Hi, I am running into an use-case where I am seeing different behaviour if I add global actor isolation explicitly to group.addTask. I have declared an actor with custom executor like this:
class SerialDispatchExecutor: SerialExecutor, @unchecked Sendable {
let queue: DispatchQueue
init(label: String) {
self.queue = DispatchQueue(label: label, target: .global())
}
func asUnownedSerialExecutor() -> UnownedSerialExecutor {
UnownedSerialExecutor(ordinary: self)
}
func enqueue(_ job: UnownedJob) {
queue.async {
job.runSynchronously(on: self.asUnownedSerialExecutor())
}
}
}
@globalActor
actor SomeActor: GlobalActor, Actor {
static let shared = SomeActor(id: "global")
@SomeActor
static var instances: [String: SomeActor] = [:]
@SomeActor
static func addInstance(_ act: SomeActor, id: String) {
instances[id] = act
}
var counter = 0
nonisolated(unsafe) var unsafeCounter = 0
let executor: SerialDispatchExecutor
init(id: String) {
self.executor = SerialDispatchExecutor(label: "my \(id)")
}
nonisolated var unownedExecutor: UnownedSerialExecutor { executor.asUnownedSerialExecutor() }
func log(external: Int) {
if counter != external {
print("Counter \(counter) with \(external)")
}
counter += 1
}
}
I have following code that tests the behaviour of actor:
await SomeActor.addInstance(SomeActor(id: "1"), id: "1")
return await withTaskGroup { group in
for index in 0..<1000 {
let task = Task(priority: (index % 2 == 0) ? .high : .low) { @SomeActor in
await withTaskGroup { group in
for (_,instance) in SomeActor.instances {
group.addTask {
await instance.log(external: index)
}
}
}
}
group.addTask {
await task.value
}
}
}
This code prints the output out of order whereas with the DispatchQueue executor I should get output in order. But the output gets fixed once I change this to:
await SomeActor.addInstance(SomeActor(id: "1"), id: "1")
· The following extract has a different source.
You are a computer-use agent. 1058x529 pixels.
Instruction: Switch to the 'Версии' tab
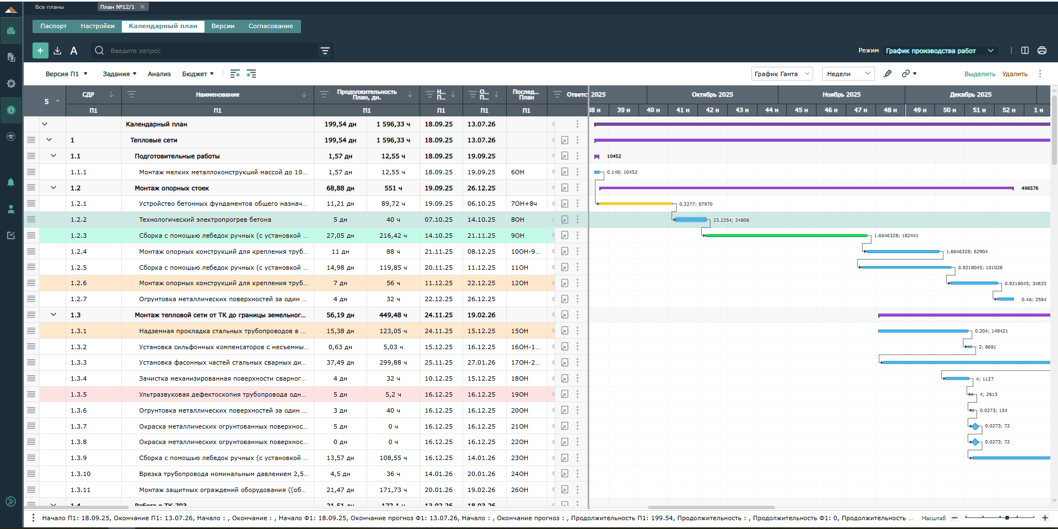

return await withTaskGroup { group in
for index in 0..<1000 {
let task = Task(priority: (index % 2 == 0) ? .high : .low) { @SomeActor in
await withTaskGroup { group in
for (_,instance) in SomeActor.instances {
group.addTask { @SomeActor in
await instance.log(external: index)
}
}
}
}
group.addTask {
await task.value
}
}
}
Just adding @SomeActor isolation to group.addTask fixes this. From what I understand the closure accepted by group.addTask is marked with @isolated(any) which makes it to inherit actor context from parent. But this should have the same behaviour whether @SomeActor isolation is added explicitly or not. Can anyone explain why this difference?